## [What is asked]
[a] Decide whether each statement agrees with the radio station shutdown article below, answering yes or no and quoting the deciding words: (i) CHML broadcast on the AM dial at 900 khz. (ii) A grand announcement preceded the station's closure. (iii) The 10:00am newscast went ahead as announced.
[b] In the radio station shutdown article below, reproduce everything from "(Photo credit: Muhammed" down to "at the station.", switching "alma mater" to "old home".

## [Document segment]
--

Radio stations shutting down? Not a surp ...

Radio stations shutting down? Not a surprise.

Nov 16, 2024

(Photo credit: Muhammed ÖÇAL, Unsplash.com.)

This past summer, me—along with many others—said goodbye to my alma mater. My radio alma mater, that is.

 CHML, broadcasting at 900 khz on the AM dial from Hamilton, Ontario, Canada, shut down operations for good on August 14, 2024 at approximately 12 noon after almost 97 years of continuous broadcasting. This came as a shock to many Hamiltonians—including those working at the station.

 There was no grand announcement that such an event was about to take place. Newsman Paul Tipple did his final newscast at 9:30am and announced the next newscast coming up at 10:00am. Except that newscast didn’t happen. The music bed that usually plays underneath the newscast played out at the time by way of computer automation (a popular way to cut costs in the radio business), but no actual person was in the studio to keep listeners up to date on the current events of the hour. The staff were reportedly told that the station was being shut down effective immediately and were escorted out of the building. Some staff members that weren’t working at the time were cruelly informed of their recent unemployment status by reading about the station’s closure on social media.

--

## [Recorded data]
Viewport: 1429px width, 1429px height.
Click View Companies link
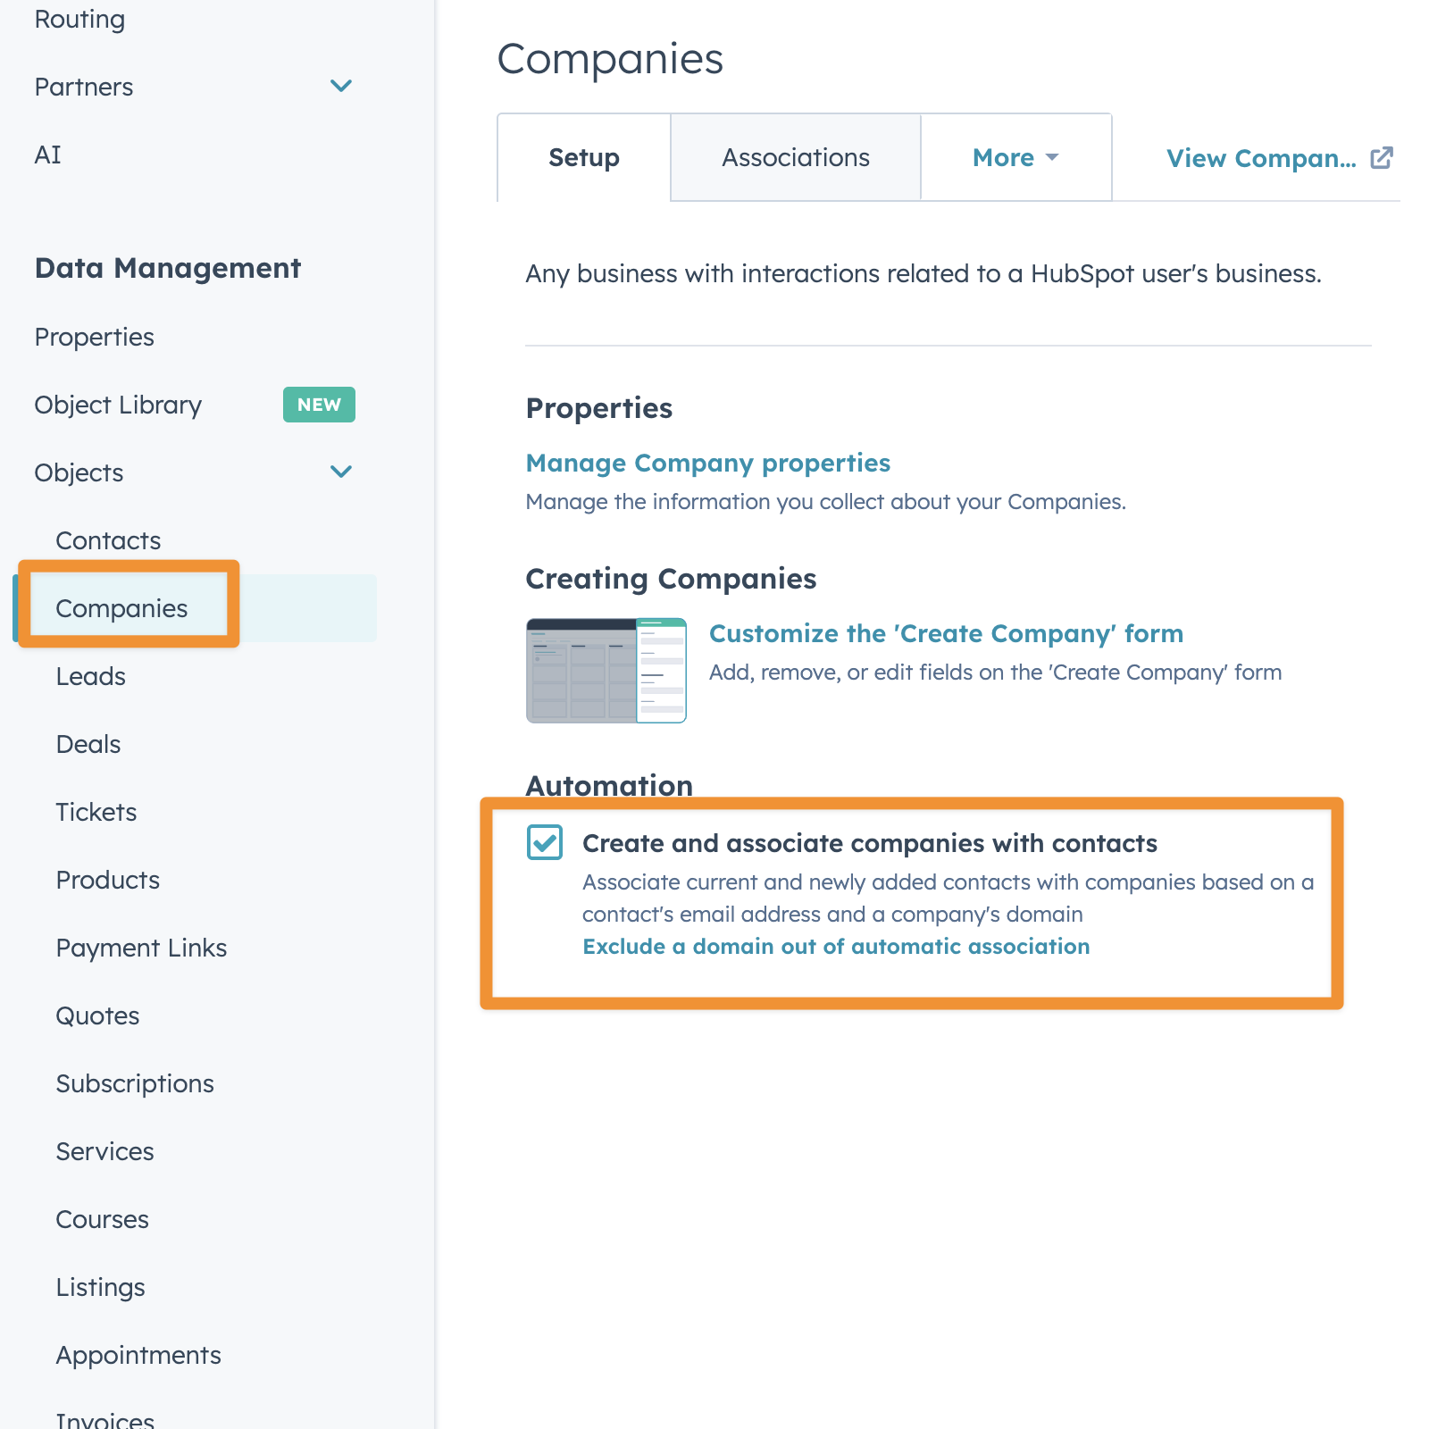coord(1260,158)
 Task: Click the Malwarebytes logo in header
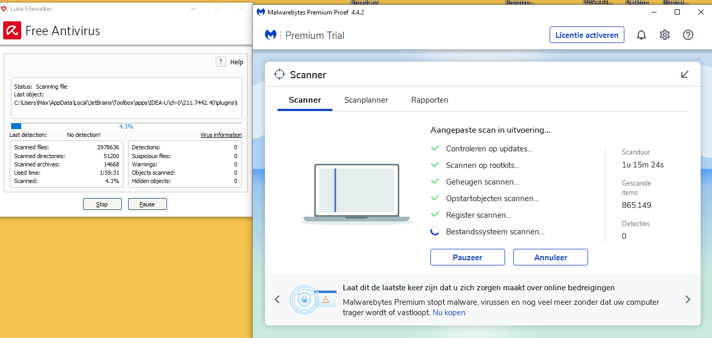(x=271, y=35)

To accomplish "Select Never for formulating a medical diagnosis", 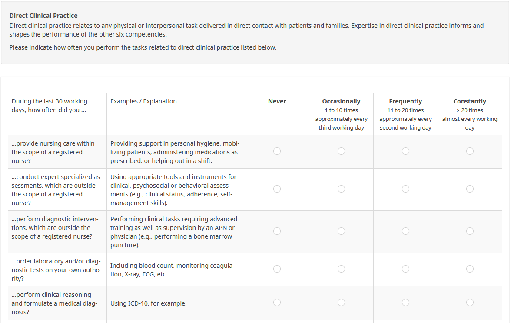I will coord(277,303).
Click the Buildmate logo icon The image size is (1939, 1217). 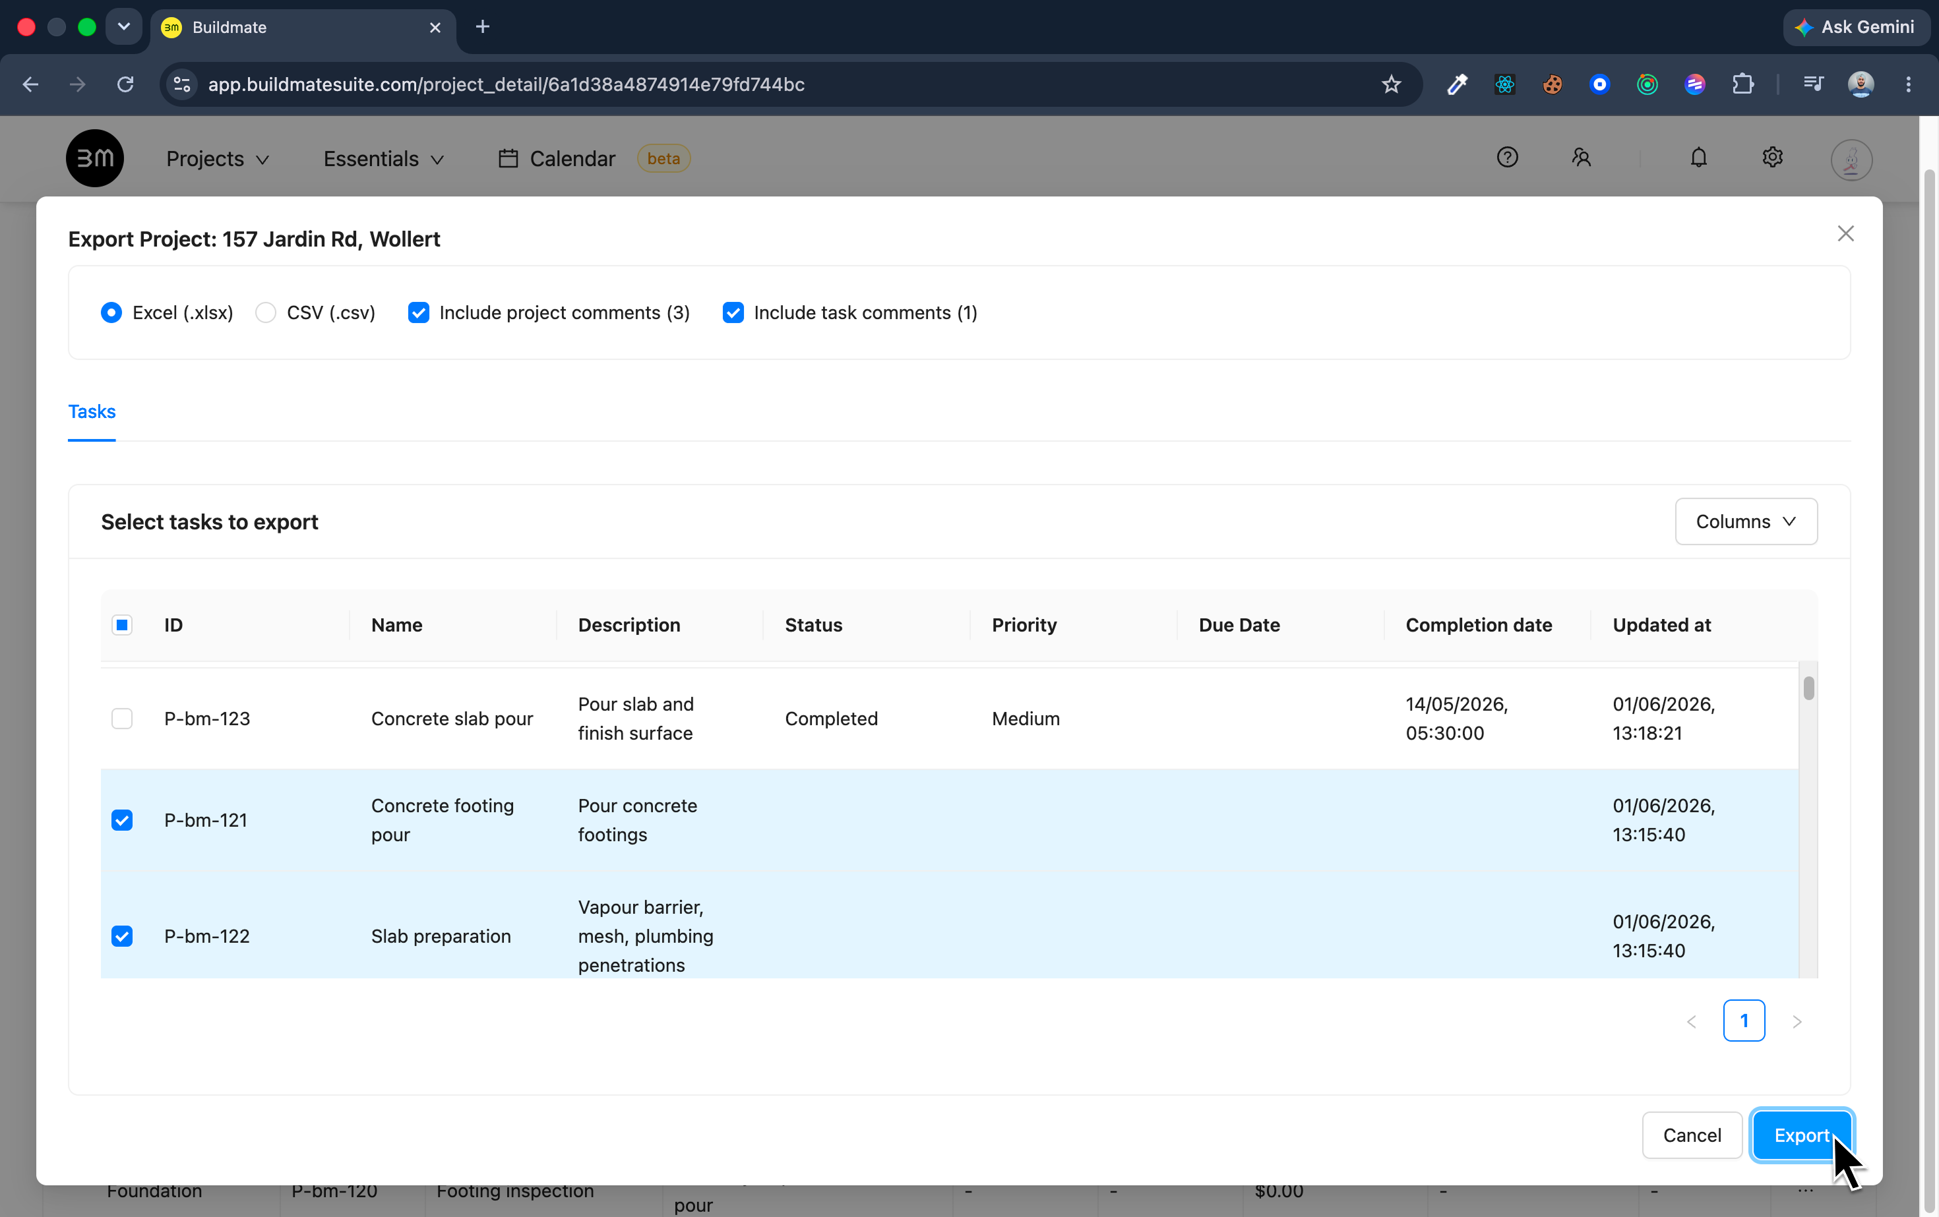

--

## [Answers to the tasks]
[a]
(i) Yes: "broadcasting at 900 khz on the AM dial"
(ii) No: "There was no grand announcement that such an event was about to take place."
(iii) No: "Except that newscast didn’t happen."

[b]
(Photo credit: Muhammed ÖÇAL, Unsplash.com.)

This past summer, me—along with many others—said goodbye to my old home. My radio old home, that is.

 CHML, broadcasting at 900 khz on the AM dial from Hamilton, Ontario, Canada, shut down operations for good on August 14, 2024 at approximately 12 noon after almost 97 years of continuous broadcasting. This came as a shock to many Hamiltonians—including those working at the station.